The rate at which greenhouse gases are getting pumped into the world's atmosphere seems to be slowing down, according to new figures presented this week at the United Nations Climate Change Conference in Paris. Gas emissions stemming from industrial processes and the burning of fossil fuels rose only slightly in 2014 and are on track to decrease in 2015. The recent trends are unusual, since the global economy is in a period of expansion — indicating that certain measures to curb rising carbon emissions may actually be working.
In 2014, global greenhouse gas emissions rose by just 0.6 percent, as opposed to the average 2.4 percent annual growth seen over the past decade. And for 2015, emissions are projected to decrease by 0.6 percent, according to the research, also published this week in the journal Nature Climate Change.
The trends are unusual, since the global economy is in a period of expansion
Normally, declines in greenhouse gas emissions are linked with periods of economic downturn, such as the collapse of the Soviet Union in the 1990s or the global financial crisis in 2008. Less economic growth usually coincides with less need for power and industry, so not as much gas gets pumped into the atmosphere. But global GDP has grown stably since 2012 and is expected to grow even more robustly in 2015.
The study authors think that slow growth of petroleum use worldwide and a faster growth of renewable energies are responsible for the trends, but it's ultimately China's coal use that explains the numbers. Right now, the country is the world's biggest polluter, producing more than a quarter of the planet's industrial greenhouse gases. But recently, China has vowed to lower its reliance on coal-based energy, and from 2013 to 2014, more than half of the nation's power came from renewable forms of energy like hydropower and nuclear power.

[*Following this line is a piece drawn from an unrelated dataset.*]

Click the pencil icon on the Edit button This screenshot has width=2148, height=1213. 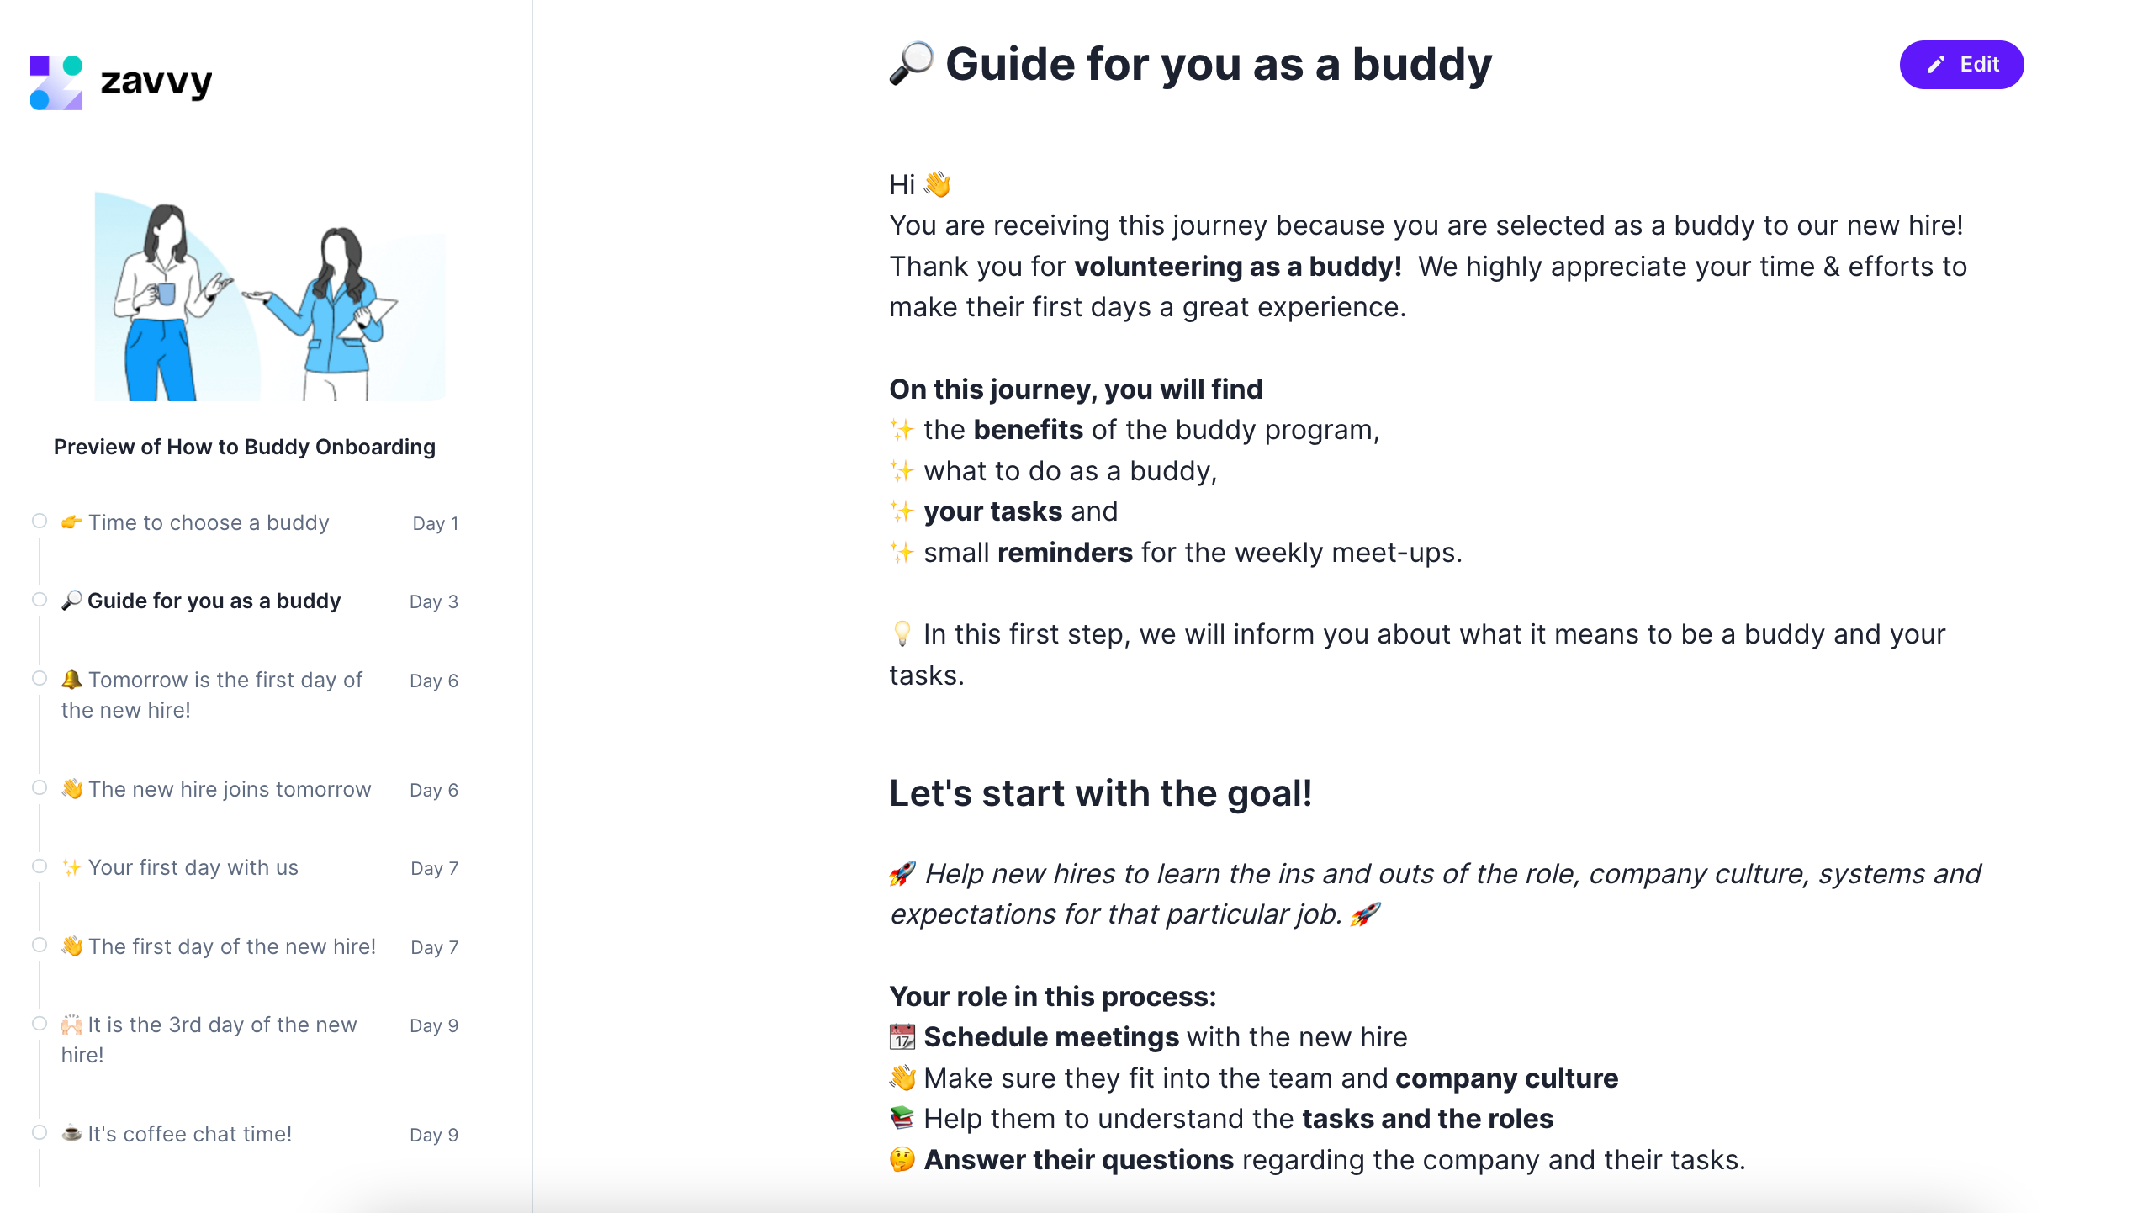(x=1936, y=64)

Perhaps as a result, China's gas emissions grew by just 1.2 percent in 2014, much lower than the 6.7 percent annual growth the country has experienced over the past decade. And the country's emissions are expected to decline by 3.9 percent in 2015. Those changes, coupled with declines in greenhouse gas emissions from the United States, the European Union, and other nations, are likely responsible for the slow growth in emissions.
However, the emission reversal may not last for long. China's economic growth has slowed recently, so it's possible the country will use more coal when things pick back up. China has also been burning more coal than the country previously reported, meaning the country's coal consumption has been severely underestimated since 2000. Additionally, India is expected to double its greenhouse gas emissions by 2030, as it attempts to bring more than 300 million citizens onto the power grid. Right now, India produces as much greenhouse gas as China does, meaning the country is poised to surpass China as the leading polluter.